The price of free

For years, you got Youtube, Facebook, Google and other online services for free. But did you ever wonder why? Free

Well, as it turns out, you’ve been helping to build a database that probably requires several Petabytes of disc space to store and manage.

The data contains everything your computer and online activity has ever learned about you: Where you browse, what you buy, what you “like,” and who your friends are.

So really, the price of free has always been your privacy.

Having that super detailed “targetable” data is advertising’s holy grail. Instead of spending thousands or millions of dollars on a traditional advertisement and spraying it out across an ill-defined universe of consumers who may or may not give a darn about the message – the new advertising allows custom messages to be delivered only to the people who are most likely to be interested.

Google is now tying its various databases together to juice its already robust advertising revenues. Facebook is getting ready to roll out a whole new package of advertising options which could very well make it the dominant advertising platform in the world.

Is this evil? People are sure doing a lot of handwringing about it.

But at least the online model has it right: You either get a free service and “pay” for it by being subjected to advertising, or in some cases, you become a subscriber and just pay for the content without the advertising.

With that said, you still see examples of the “double dip.” The double dip is where you pay for the content, and ALSO have to suffer the advertising.

Cable television is a great example of this – charging consumers to watch a channel, and selling the time on the channel to advertisers. Some of the online content providers are doing the same thing… but many are not – seemingly “getting it” when it comes to the resentment savvy consumers harbor when it comes to double dipping.

I think consumers should be more vocal about being double dipped. If you’re paying a subscription, you should get paid for agreeing to be the subject of advertising, or be able to opt out. If you’re being “served” ads, the content or service should be free. Pushing bytes across a wire is not longer “special.” Distribution is a commodity, and frankly, content is becoming commoditized too.

I realize there are a million reasons why this argument doesn’t fly – consumers are “trained” to accept double dipping – distributors complain about the fees they have to pay – producers complain about their costs and the broken nature of the traditional advertising-driven business model.

But in reality, even though content producers and advertisers don’t like to admit it, the costs of either production or distribution are no longer prohibitive by themselves, and get even better when you have both.
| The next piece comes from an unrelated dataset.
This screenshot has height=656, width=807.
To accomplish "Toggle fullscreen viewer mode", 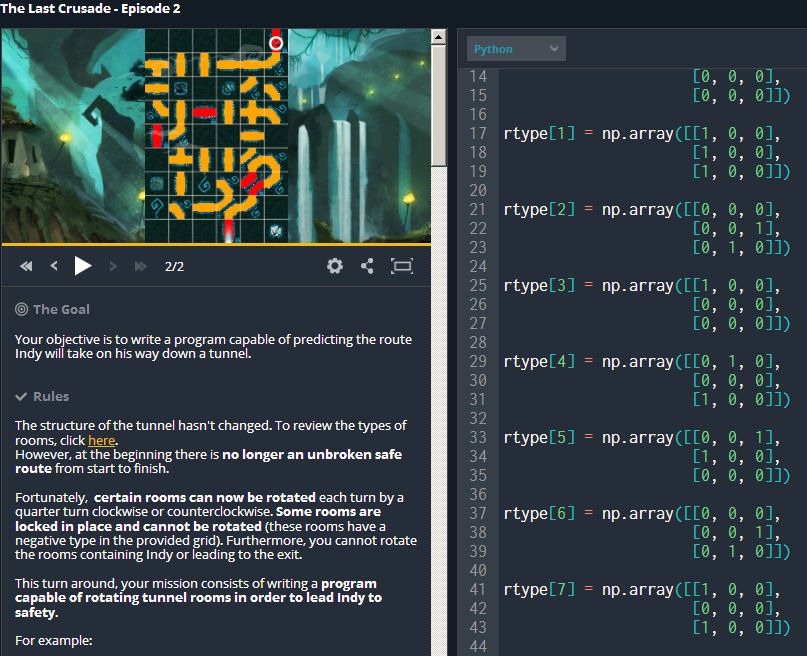I will point(400,266).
Broadcast television always “got” this and proved that distribution could be free when advertisers paid. The Internet can deliver the same thing at even lower costs, no matter how much the providers complain about the erosion of their whopping margins. The advertising model isn’t dead – it has just moved and become much more efficient. This shouldn’t be the consumer’s problem, but they have to be AWARE of what is happening.

In the end, “free” may not have turned out to be free because it cost us a certain amount of privacy – but at least Facebook, Google (the P.I.) and others like them seem to ”get” the modern value proposition.

Has this ever occurred to you? Have you ever sort of shaken your head as if waking up – wondering why you’re paying to access online subscription based websites or cable TV and being solicited? Do you care? Just wondering.